Some crucial information that you need to be aware of about acquiring a mortgage are as stipulated here below:
• How mortgages operate
First, a mortgage is a type of loan taken against the home or property you want to acquire through purchase. Most lenders who are often building societies or banks require that you have a deposit, dependent on the circumstances present. Upon approval for a mortgage, the lender then pays the remainder of the purchase price. You will then have to pay the debt with interest as agreed between you and the lender. For example, most lenders will only approve a mortgage upon the borrower depositing a 20% down payment in the United States. For example, in some instances, in a low/no doc case scenario, the lenders will require you to make a larger deposit. Low/No doc home loans refer to scenarios where the lender does not require you to verify your income. Borrowers however need to be aware that it is possible to receive 100% financing.

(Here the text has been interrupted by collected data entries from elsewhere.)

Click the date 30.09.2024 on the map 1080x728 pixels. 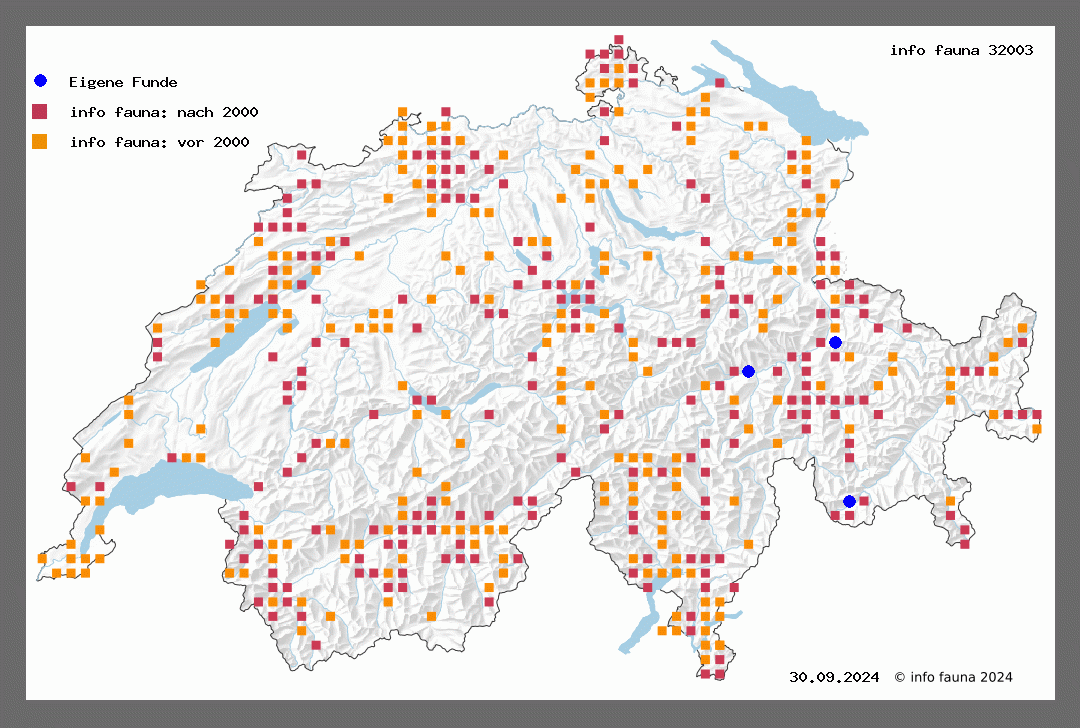[834, 677]
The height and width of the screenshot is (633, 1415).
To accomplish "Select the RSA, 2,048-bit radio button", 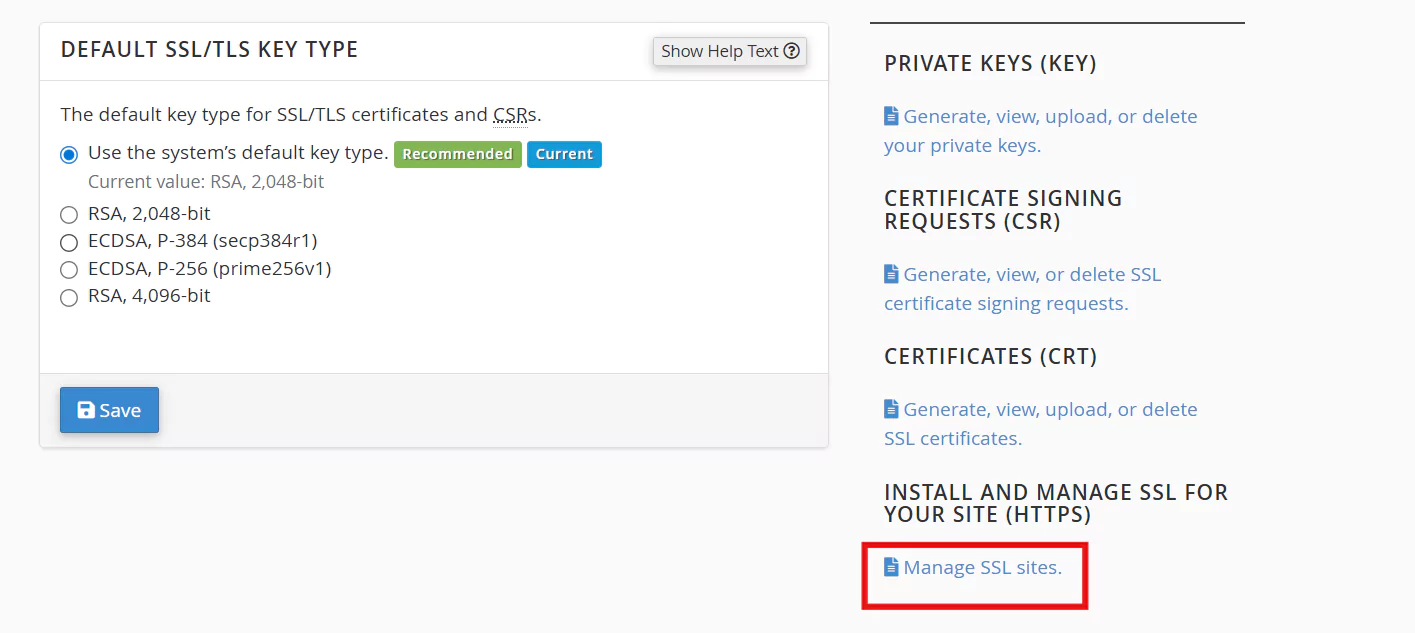I will click(x=69, y=214).
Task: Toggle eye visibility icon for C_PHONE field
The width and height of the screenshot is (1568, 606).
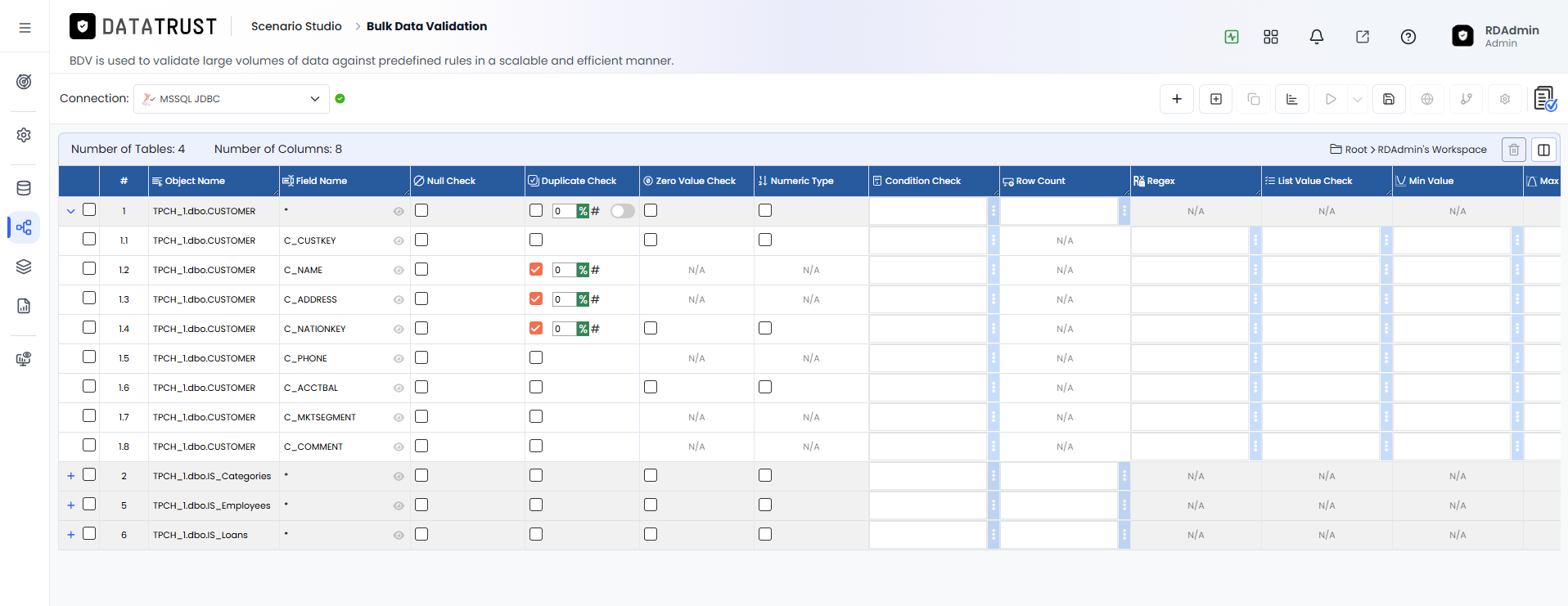Action: tap(399, 358)
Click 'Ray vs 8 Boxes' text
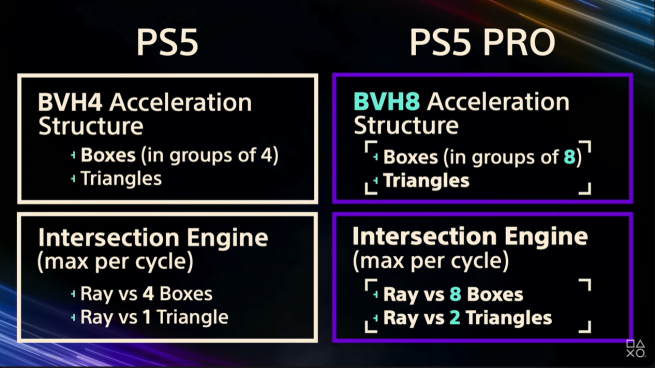Image resolution: width=655 pixels, height=368 pixels. click(x=453, y=294)
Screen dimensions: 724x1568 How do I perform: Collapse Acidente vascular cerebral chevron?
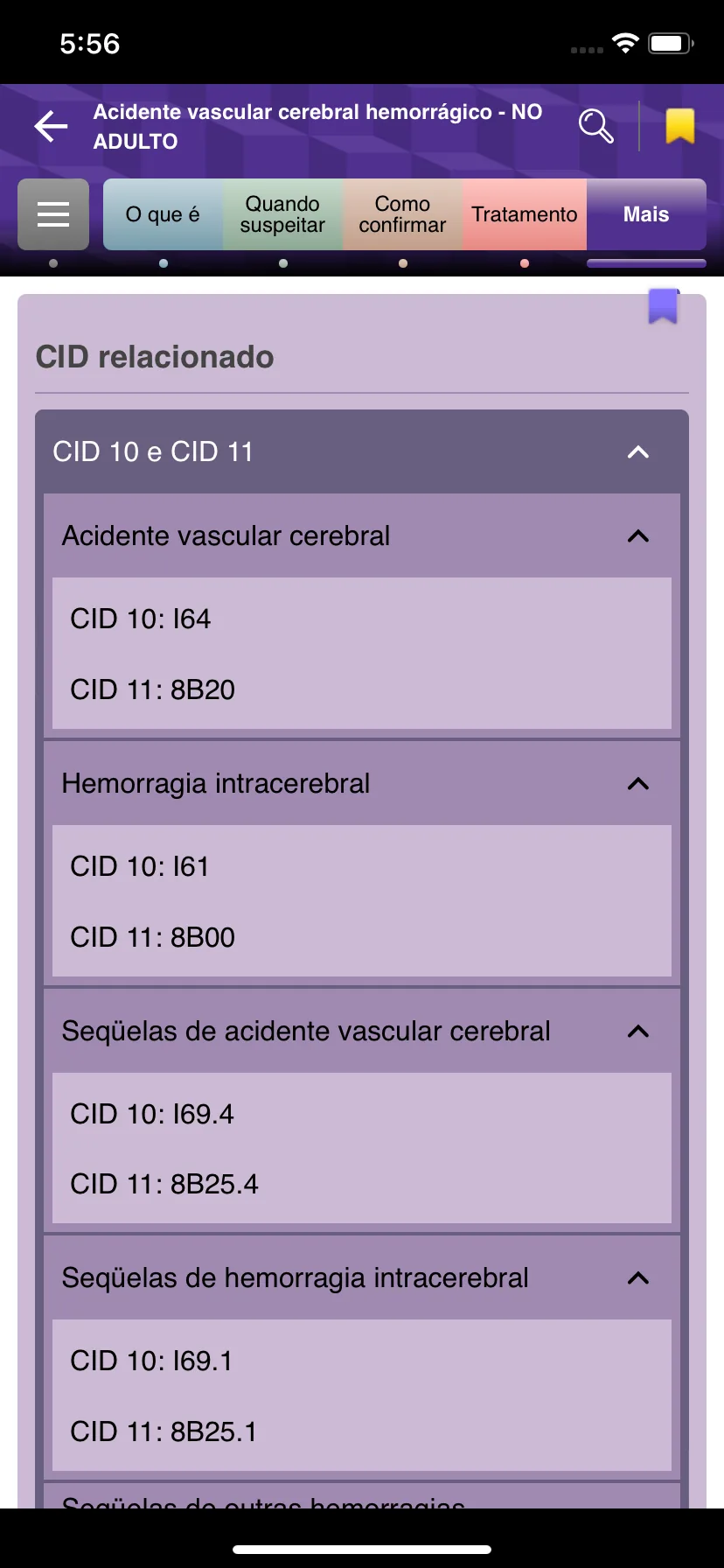click(x=638, y=536)
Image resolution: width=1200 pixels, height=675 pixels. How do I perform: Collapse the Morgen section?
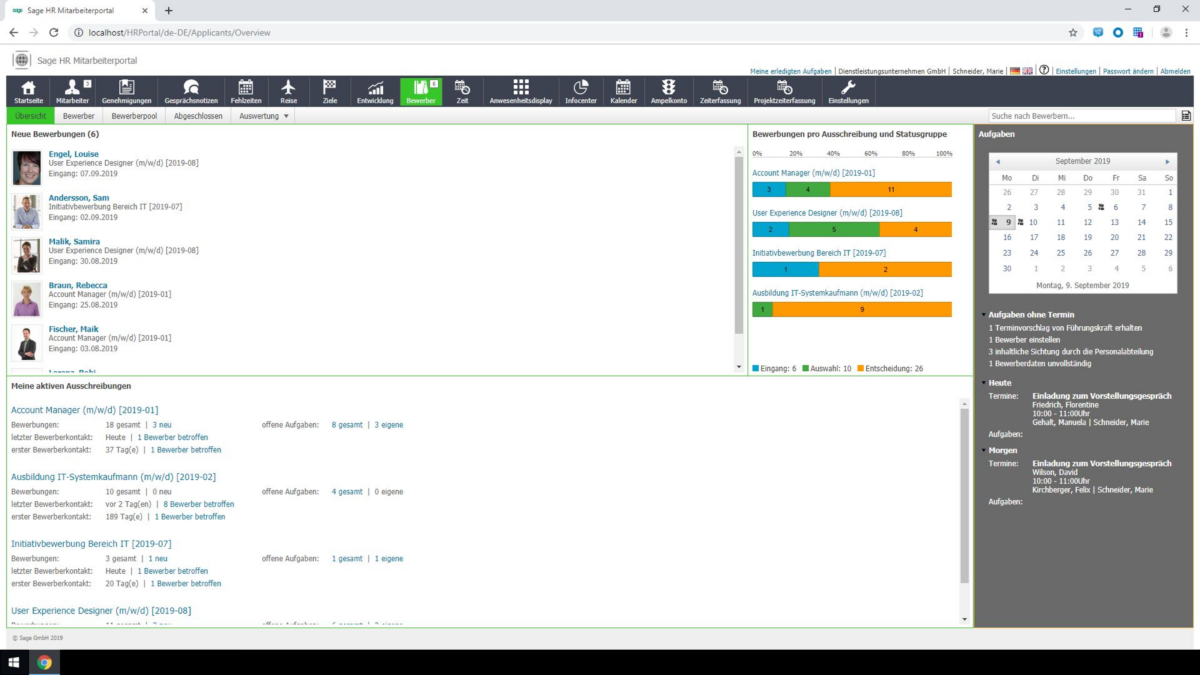(x=984, y=450)
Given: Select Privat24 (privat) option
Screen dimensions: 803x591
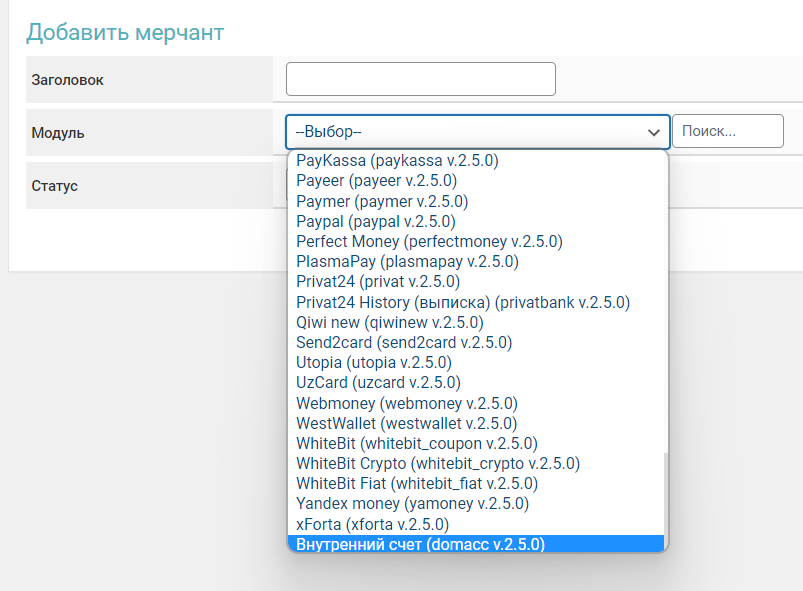Looking at the screenshot, I should pyautogui.click(x=378, y=281).
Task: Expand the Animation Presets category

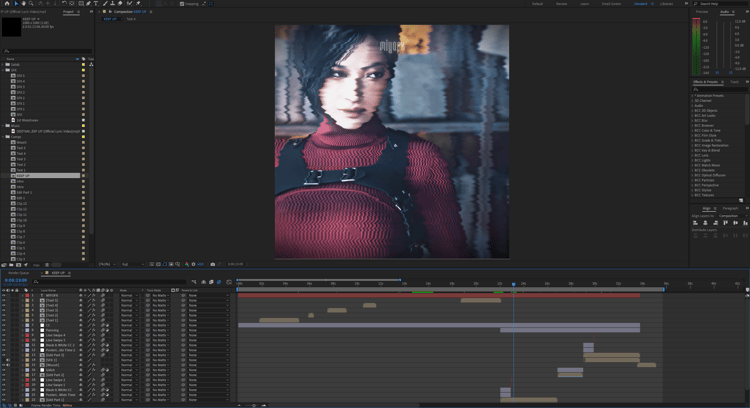Action: 692,96
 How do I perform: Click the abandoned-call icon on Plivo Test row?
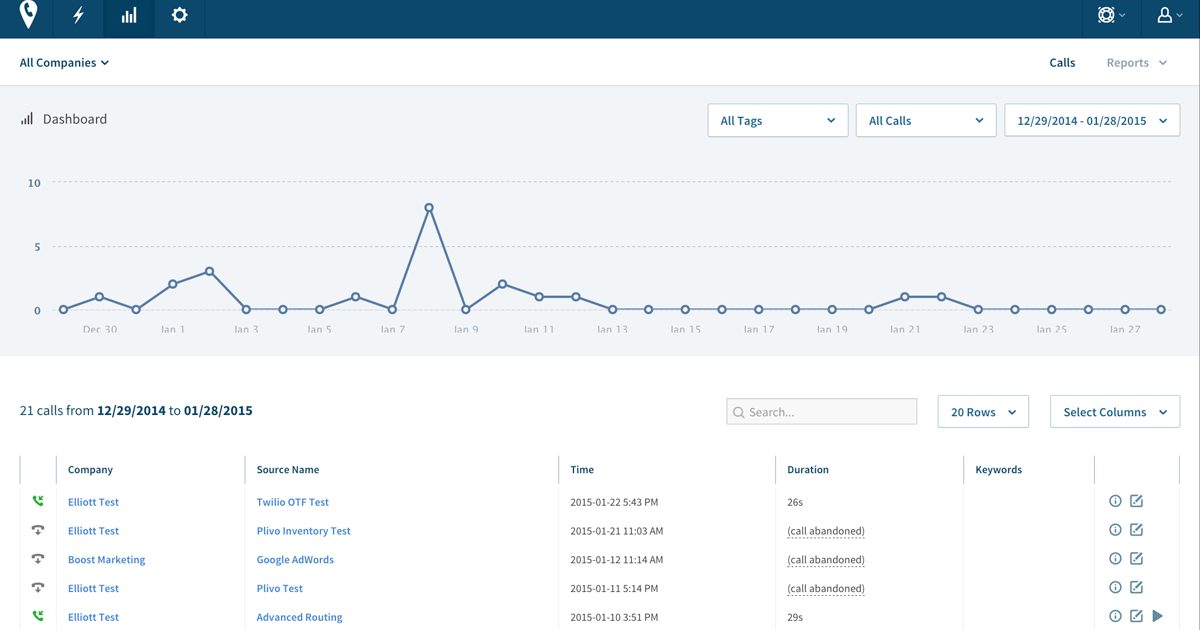tap(38, 588)
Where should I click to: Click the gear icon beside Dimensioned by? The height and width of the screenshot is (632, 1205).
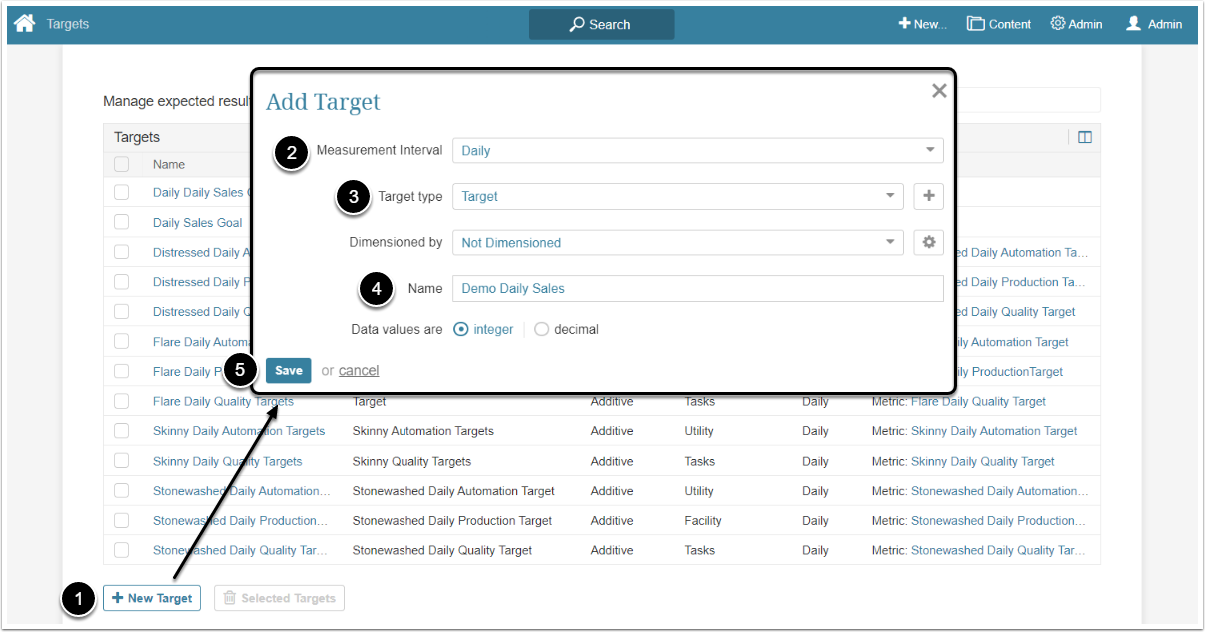[928, 242]
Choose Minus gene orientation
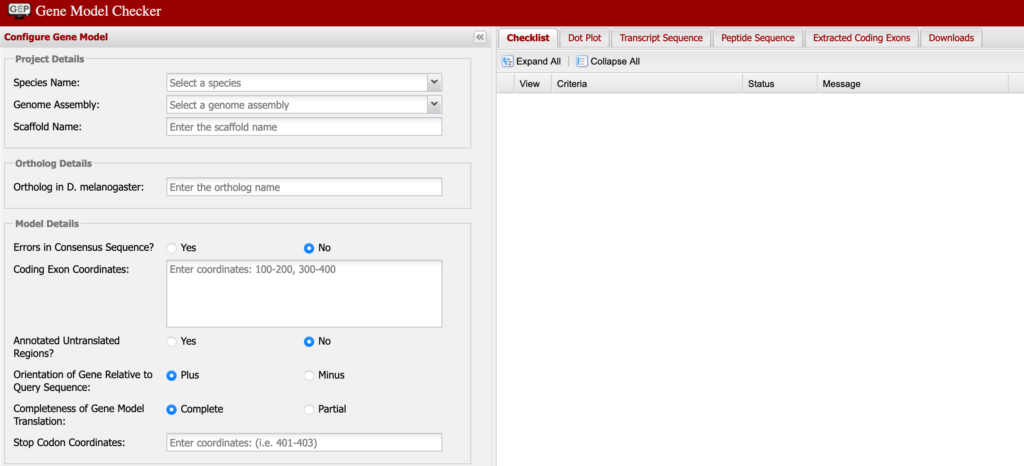This screenshot has width=1024, height=466. [x=309, y=375]
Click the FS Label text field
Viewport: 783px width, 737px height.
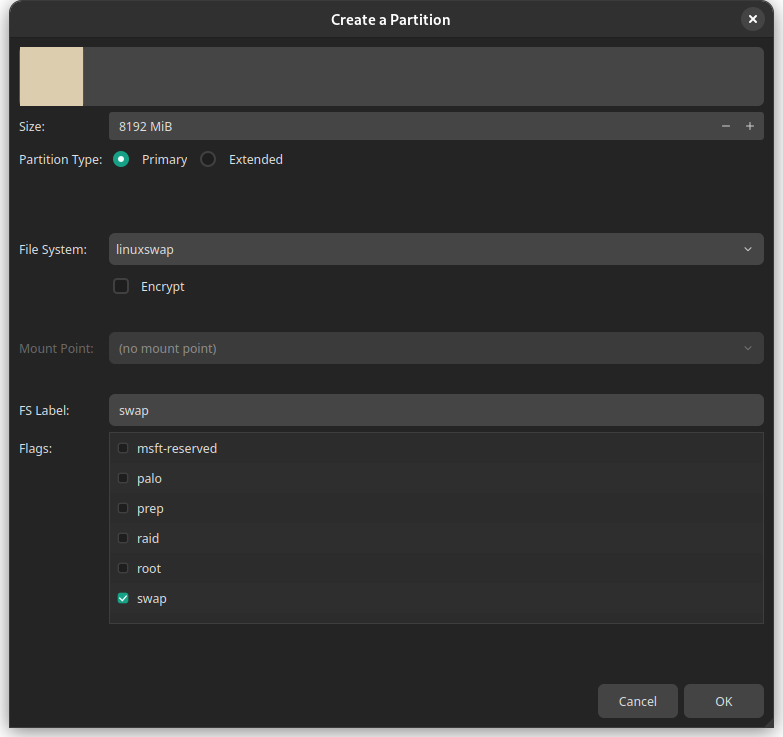coord(436,410)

It is a requirement that the borrower repays the loan monthly. The time within which you will be required to repay the loan is usually arrived at by taking into account: interest rate and the expected cost that will go into repaying the loan pegged on the duration allocated. Most lending institutions give a repayment plan of between 25 and 30 years. Borrowers have a responsibility to repay the loan in monthly installments as agreed between you and the lender. Default in loan repayment often leads to significant repercussions like foreclosure. Always remember that a lending institution, upon approval by a Court, can exercise its judicial power of sale.
The value of a property is usually regarded as 100%; therefore, the mortgage rate is guided by the amount of mortgage you are seeking against the property’s value. Therefore, if the deposit made accounts for 20 % of the home value’s purchase price, the mortgage will be 80%, and it will be referred to as an 80% loan to value. What you shall owe the lender is 80% of the value of the property and interests.
• Mortgages you should expect
Often, the initial stage of a mortgage repayment plan commences with what is referred to as a deal period. The period can last between two and five years. The deal period applies to borrowers paying a defined rate. Once the deal period is over, your lender will likely move you to the standard variable rate. The lender controls the rate applied here as they can decide to move the rate down or up. One of the privileges that lenders enjoy is that they are in charge of coming up with the rate applicable to the standard variable rate. As someone seeking a mortgage, you need to be aware that it is only on rare occasions that a lender can reduce the standard variable rate. After the deal period, you will, most times start paying more as per the standard variable rate. Mortgage experts, therefore, advise most borrowers to remortgage their property after the deal period has lapsed.
• Forms of mortgage repayment
As a borrower, two repayment plans can apply to your situation. You choose an interest-only mortgage or a capital plus interest repayment plan. The capital plus interest repayment plan is the most renowned as most lenders and borrowers embrace it. The repayment plan involves paying off the amount owed plus its interest. Once the loan is settled, you become the lawful owner of the property. The interest-only repayment plan, though used by some lenders, is not very popular. As a borrower, at the end of repaying the interest, the property still does not belong to you as you will have to repay the principal amount. Over time, lenders have dropped the interest-only repayment plan as they are now more focused on whether a borrower can repay the loan. Once you have provided verification for repayment, some lenders might consider you for the interest-only type of repayment plan.
• The amount an individual can borrow
The desire to acquire a mortgage for the purchase of a home is one, getting the exact amount you require is a whole other different thing that considers various factors. Lender’s crediting scoring and your age will determine the amount of mortgage you get. Many people that are nearing retirement always face challenges when seeking loans. A 40-year-old who seeks a mortgage with a 30-year repayment plan will be repaying the mortgage until they retire. In such a scenario, the lender might offer a minimal amount as a mortgage. Other factors that determine the amount one can borrow are marital status, the estimate of future expenses, childcare costs, income, etc.
If you intend to get a maximum amount as a mortgage, you should begin working on your credit score now. An individual’s credit score plays a significant role in establishing whether you qualify for a loan. If you have a bad credit score, you must start working towards growing your credit score ratings as soon as possible. Try to seek tips on increasing your credit score, and you will be a step away from getting approved for a mortgage of a considerable amount.